В 1985 году я поехал в Вену, чтобы встретиться с самим Визенталем, который воплощает живую легенду. Человек, потерявший восемьдесят девять родственников во время холокоста, основал агентство, выслеживающее виновных по всему свету. Он мог бы жить в Бонне или в Нью-Йорке, где еврейские деньги более доступны, чтобы спонсировать его усилия. Но он решил остаться в Вене, и вот что Визенталь говорит о причине своего решения: „Я остался здесь как заноза в их совести… этих добрых австрийских буржуа, которые блеяли, как ягнята, называя себя жертвами нацизма. Они приняли его с распростертыми объятиями. Я каждый день подхлестывал их сознание — вот почему я остался“. Он раскрыл факты, свидетельствующие о том, что покойный австрийский президент Курт Вальдхайм был немецким офицером на Балканах и во время войны сыграл свою роль в массовых убийствах партизан и безоружного гражданского населения, что тогда считалось в порядке вещей».
Вальдхайм, который также десять лет прослужил в должности Генерального секретаря ООН, делал все возможное, чтобы держать подробности того времени в секрете. Существует неразрывная связь между такими личностями, как Фритцль и австрийская ментальность.
В каждой семье есть свои тайны; не обязательно на катастрофическом уровне Йозефа Фритцля, но они есть. Соедините такие тайны с государством, в котором их тоже предостаточно, и будет легче понять, почему в Австрии существует подобная проблема.
Фритцль и его жена, набожная католичка, выросли в эпоху с четким распределением ролей между мужчиной и женщиной. Феминистки могут отвергать отношения 1940—50‑х годов как сексизм каменного века: мужчина — охотник, добытчик, женщина — покорная супруга, которая не задает вопросов и не высовывается с кухни. Но подобные отношения — часть ткани австрийского общества. Мужчинам не только позволялось вести параллельные жизни, от них этого ждали: у австрийца определенных лет, в классическом варианте, есть подружка в соседнем городке. У Фритцля тоже почти наверняка была такая, не говоря уж о его тайной семье в подвале. Если его жена и не думает задавать ему вопросы о его действиях, то почему это должны делать соседи? У каждого мужчины есть право на тайну, а то и на две.

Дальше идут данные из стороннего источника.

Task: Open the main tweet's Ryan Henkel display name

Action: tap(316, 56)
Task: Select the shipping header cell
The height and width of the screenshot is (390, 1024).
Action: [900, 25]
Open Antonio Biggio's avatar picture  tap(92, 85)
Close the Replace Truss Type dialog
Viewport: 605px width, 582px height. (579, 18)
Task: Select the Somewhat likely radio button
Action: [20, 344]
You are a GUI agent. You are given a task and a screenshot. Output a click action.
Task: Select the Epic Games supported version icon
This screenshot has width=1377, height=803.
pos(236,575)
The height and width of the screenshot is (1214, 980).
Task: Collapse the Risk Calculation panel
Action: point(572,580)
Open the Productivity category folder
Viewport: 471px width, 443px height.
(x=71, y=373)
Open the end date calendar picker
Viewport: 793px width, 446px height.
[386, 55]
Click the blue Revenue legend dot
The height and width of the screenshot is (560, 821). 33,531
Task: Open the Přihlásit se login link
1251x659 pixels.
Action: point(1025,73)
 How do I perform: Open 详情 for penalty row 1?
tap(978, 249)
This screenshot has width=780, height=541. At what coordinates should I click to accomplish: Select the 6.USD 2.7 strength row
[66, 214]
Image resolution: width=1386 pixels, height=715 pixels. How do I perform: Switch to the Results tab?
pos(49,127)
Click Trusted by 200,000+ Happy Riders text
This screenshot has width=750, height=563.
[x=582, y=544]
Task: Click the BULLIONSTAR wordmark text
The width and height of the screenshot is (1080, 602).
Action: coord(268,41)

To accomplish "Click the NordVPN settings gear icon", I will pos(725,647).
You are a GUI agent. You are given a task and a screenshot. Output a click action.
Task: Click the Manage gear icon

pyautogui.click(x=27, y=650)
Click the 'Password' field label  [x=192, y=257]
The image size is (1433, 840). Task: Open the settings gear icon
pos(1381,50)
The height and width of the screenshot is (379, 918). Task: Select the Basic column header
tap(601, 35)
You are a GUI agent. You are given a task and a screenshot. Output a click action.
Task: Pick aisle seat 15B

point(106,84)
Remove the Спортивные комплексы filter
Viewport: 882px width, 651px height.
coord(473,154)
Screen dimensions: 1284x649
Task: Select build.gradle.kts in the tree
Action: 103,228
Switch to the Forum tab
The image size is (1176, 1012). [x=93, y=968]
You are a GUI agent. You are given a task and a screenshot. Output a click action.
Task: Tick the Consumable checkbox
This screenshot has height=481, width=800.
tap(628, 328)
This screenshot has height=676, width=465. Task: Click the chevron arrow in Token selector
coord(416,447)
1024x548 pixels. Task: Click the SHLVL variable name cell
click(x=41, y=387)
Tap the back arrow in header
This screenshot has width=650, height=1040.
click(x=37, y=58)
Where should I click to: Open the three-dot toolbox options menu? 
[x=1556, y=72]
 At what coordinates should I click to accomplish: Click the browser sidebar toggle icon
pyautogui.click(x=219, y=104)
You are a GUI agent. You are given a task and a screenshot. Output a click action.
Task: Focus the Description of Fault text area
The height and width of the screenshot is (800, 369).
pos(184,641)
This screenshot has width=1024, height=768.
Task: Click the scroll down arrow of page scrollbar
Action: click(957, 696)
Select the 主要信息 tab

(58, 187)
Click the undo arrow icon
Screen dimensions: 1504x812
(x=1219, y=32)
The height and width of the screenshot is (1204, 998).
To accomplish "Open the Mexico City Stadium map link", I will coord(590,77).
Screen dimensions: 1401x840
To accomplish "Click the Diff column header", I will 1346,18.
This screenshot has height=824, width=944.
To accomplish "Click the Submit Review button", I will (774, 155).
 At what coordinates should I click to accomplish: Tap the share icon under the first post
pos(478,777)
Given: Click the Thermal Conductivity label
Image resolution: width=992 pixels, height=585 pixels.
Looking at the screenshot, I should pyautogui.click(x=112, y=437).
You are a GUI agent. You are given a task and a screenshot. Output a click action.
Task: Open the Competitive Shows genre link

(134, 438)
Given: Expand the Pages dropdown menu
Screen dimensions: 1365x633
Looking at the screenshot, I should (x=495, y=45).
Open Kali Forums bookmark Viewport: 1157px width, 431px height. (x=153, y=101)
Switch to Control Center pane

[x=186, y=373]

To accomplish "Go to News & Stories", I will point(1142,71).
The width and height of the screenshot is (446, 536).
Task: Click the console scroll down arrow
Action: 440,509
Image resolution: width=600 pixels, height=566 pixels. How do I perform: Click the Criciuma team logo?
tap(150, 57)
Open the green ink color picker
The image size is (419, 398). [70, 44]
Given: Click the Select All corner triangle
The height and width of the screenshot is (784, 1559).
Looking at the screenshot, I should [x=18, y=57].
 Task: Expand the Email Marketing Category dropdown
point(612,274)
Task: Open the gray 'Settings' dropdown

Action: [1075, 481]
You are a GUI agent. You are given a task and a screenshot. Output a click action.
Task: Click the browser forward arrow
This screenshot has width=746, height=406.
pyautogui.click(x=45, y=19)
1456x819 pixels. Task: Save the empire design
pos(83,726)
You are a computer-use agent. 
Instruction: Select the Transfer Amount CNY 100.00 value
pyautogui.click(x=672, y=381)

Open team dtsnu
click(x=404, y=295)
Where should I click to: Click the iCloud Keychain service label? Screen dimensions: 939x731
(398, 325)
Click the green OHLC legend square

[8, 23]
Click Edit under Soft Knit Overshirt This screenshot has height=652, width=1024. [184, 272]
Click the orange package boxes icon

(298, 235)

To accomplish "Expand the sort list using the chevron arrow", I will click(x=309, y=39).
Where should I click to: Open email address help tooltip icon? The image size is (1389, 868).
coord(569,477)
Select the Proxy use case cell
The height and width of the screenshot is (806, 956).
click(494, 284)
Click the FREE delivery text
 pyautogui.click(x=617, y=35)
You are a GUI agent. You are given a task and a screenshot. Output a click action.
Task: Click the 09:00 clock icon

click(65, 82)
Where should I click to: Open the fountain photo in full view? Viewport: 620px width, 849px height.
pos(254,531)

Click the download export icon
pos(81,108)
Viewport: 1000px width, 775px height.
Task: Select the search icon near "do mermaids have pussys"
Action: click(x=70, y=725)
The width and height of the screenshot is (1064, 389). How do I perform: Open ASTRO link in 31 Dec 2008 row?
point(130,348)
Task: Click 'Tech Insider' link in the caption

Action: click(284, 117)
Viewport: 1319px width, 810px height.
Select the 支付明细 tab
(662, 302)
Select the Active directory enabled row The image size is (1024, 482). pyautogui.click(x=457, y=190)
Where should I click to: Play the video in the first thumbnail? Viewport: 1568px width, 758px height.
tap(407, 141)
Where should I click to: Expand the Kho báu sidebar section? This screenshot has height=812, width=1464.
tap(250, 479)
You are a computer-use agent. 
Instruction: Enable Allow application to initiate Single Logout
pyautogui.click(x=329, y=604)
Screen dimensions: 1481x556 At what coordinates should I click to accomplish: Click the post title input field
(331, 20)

Розмари уважали в общине. Почему? Да потому что она вырастила детей своей дочери как собственных. Она никогда публично не жаловалась на Йозефа. Детей пунктуально отводили на занятия музыкой, футбол и прочие мероприятия и аккуратно приводили домой.
Но все это — затянувшаяся рясой поверхность глубокого пруда.
Австрийские политики обещали рассмотреть все факты дела Фритцля. Но существует как бы схема официальной летаргии, как то доказало дело Кампуш. Прошло уже два года после ее возвращения в мир света, но чиновники не обращают внимания на серьезные промахи в ее деле.
Неудачи полицейских при исчезновении десятилетней школьницы вошли в легенду, как, например, их неспособность обнаружить дом подозреваемого — и действительного преступника — Вольфганга Приклопиля с помощью собак, которые моментально учуяли бы запах Наташи. Затем последовал провал с его фотографией, которую можно было бы показать свидетелям, видевшим, как маленькая девочка забирается в белый фургон типа тех, которым пользовался Приклопиль, не говоря уж о том, что никому не было поручено составить психологический портрет похитителя. Работавший над делом офицер первые девять месяцев не имел даже эффективной компьютерной системы, связанной с Интерполом или хотя бы с австрийскими силами безопасности. В конце концов, стремясь найти девочку, полицейские прибегли к помощи спиритических планшеток. В то время главой подразделения по розыскам Наташи был Макс Эдельбахер, уволившийся на пенсию всего за месяц до побега Наташи. «Ни я, никакой другой полицейский не верили, что она еще жива, — говорит он. — Однако ужасно, что девочка могла пробыть в нашем районе восемь лет, когда ее безуспешно искали тысячи полицейских. По справедливости, надо было бы спросить, где мы допустили ошибку».